··· Extracted records
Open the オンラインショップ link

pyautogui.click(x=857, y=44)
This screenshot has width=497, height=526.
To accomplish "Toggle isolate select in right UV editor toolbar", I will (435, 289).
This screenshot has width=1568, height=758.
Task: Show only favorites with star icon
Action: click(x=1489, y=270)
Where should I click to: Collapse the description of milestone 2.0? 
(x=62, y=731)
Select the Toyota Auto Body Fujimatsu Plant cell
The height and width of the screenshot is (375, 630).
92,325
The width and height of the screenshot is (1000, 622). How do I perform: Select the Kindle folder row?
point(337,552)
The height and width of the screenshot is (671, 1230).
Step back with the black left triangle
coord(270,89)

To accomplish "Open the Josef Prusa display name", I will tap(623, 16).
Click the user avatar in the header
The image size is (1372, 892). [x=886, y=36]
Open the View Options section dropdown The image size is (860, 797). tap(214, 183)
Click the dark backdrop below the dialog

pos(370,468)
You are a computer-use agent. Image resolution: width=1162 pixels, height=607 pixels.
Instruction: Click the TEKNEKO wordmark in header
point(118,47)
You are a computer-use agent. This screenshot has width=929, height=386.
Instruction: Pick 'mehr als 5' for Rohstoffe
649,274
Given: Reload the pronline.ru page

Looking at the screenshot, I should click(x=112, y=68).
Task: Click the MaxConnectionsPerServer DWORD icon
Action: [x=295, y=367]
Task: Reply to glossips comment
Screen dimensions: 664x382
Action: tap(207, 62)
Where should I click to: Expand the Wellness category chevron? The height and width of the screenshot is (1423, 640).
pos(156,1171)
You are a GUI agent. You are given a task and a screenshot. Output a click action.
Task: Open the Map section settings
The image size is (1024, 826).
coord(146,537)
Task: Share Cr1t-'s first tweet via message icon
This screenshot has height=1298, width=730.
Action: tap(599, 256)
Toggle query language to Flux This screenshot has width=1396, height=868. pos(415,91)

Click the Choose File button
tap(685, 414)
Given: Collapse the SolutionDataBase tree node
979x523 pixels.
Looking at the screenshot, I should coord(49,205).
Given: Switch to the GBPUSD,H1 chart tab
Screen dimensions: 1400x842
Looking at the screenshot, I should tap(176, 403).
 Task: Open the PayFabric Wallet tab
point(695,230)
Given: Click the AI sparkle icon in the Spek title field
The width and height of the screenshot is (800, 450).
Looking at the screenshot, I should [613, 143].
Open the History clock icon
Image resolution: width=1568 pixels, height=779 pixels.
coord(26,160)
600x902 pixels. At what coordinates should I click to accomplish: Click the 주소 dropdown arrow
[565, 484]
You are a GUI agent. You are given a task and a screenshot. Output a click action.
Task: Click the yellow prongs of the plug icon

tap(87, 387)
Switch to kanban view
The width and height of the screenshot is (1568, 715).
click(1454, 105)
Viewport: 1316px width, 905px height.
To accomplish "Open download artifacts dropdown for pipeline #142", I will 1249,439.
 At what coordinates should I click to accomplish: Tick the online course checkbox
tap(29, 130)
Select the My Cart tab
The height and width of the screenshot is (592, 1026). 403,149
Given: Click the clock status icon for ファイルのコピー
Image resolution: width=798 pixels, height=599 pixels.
······
Output the records exactly, including every line.

§ Your response
Open the オンラインショップ link

pyautogui.click(x=857, y=44)
This screenshot has width=497, height=526.
To accomplish "Toggle isolate select in right UV editor toolbar", I will (435, 289).
This screenshot has width=1568, height=758.
Task: Show only favorites with star icon
Action: click(x=1489, y=270)
Where should I click to: Collapse the description of milestone 2.0? 
(x=62, y=731)
Select the Toyota Auto Body Fujimatsu Plant cell
The height and width of the screenshot is (375, 630).
92,325
The width and height of the screenshot is (1000, 622). How do I perform: Select the Kindle folder row?
point(337,552)
The height and width of the screenshot is (671, 1230).
Step back with the black left triangle
coord(270,89)

To accomplish "Open the Josef Prusa display name", I will tap(623, 16).
Click the user avatar in the header
The image size is (1372, 892). [x=886, y=36]
Open the View Options section dropdown The image size is (860, 797). tap(214, 183)
Click the dark backdrop below the dialog

pos(370,468)
You are a computer-use agent. Image resolution: width=1162 pixels, height=607 pixels.
Instruction: Click the TEKNEKO wordmark in header
point(118,47)
You are a computer-use agent. This screenshot has width=929, height=386.
Instruction: Pick 'mehr als 5' for Rohstoffe
649,274
Given: Reload the pronline.ru page

Looking at the screenshot, I should click(x=112, y=68).
Task: Click the MaxConnectionsPerServer DWORD icon
Action: [x=295, y=367]
Task: Reply to glossips comment
Screen dimensions: 664x382
Action: tap(207, 62)
Where should I click to: Expand the Wellness category chevron? The height and width of the screenshot is (1423, 640).
pos(156,1171)
You are a GUI agent. You are given a task and a screenshot. Output a click action.
Task: Open the Map section settings
The image size is (1024, 826).
coord(146,537)
Task: Share Cr1t-'s first tweet via message icon
This screenshot has height=1298, width=730.
Action: tap(599, 256)
Toggle query language to Flux This screenshot has width=1396, height=868. pos(415,91)

Click the Choose File button
tap(685, 414)
Given: Collapse the SolutionDataBase tree node
979x523 pixels.
Looking at the screenshot, I should coord(49,205).
Given: Switch to the GBPUSD,H1 chart tab
Screen dimensions: 1400x842
Looking at the screenshot, I should tap(176, 403).
 Task: Open the PayFabric Wallet tab
point(695,230)
Given: Click the AI sparkle icon in the Spek title field
The width and height of the screenshot is (800, 450).
Looking at the screenshot, I should [613, 143].
Open the History clock icon
Image resolution: width=1568 pixels, height=779 pixels.
coord(26,160)
600x902 pixels. At what coordinates should I click to accomplish: Click the 주소 dropdown arrow
[565, 484]
You are a GUI agent. You are given a task and a screenshot. Output a click action.
Task: Click the yellow prongs of the plug icon

tap(87, 387)
Switch to kanban view
The width and height of the screenshot is (1568, 715).
click(1454, 105)
Viewport: 1316px width, 905px height.
To accomplish "Open download artifacts dropdown for pipeline #142", I will 1249,439.
 At what coordinates should I click to accomplish: Tick the online course checkbox
tap(29, 130)
Select the My Cart tab
The height and width of the screenshot is (592, 1026). 403,149
Given: Click the clock status icon for ファイルのコピー
Image resolution: width=798 pixels, height=599 pixels.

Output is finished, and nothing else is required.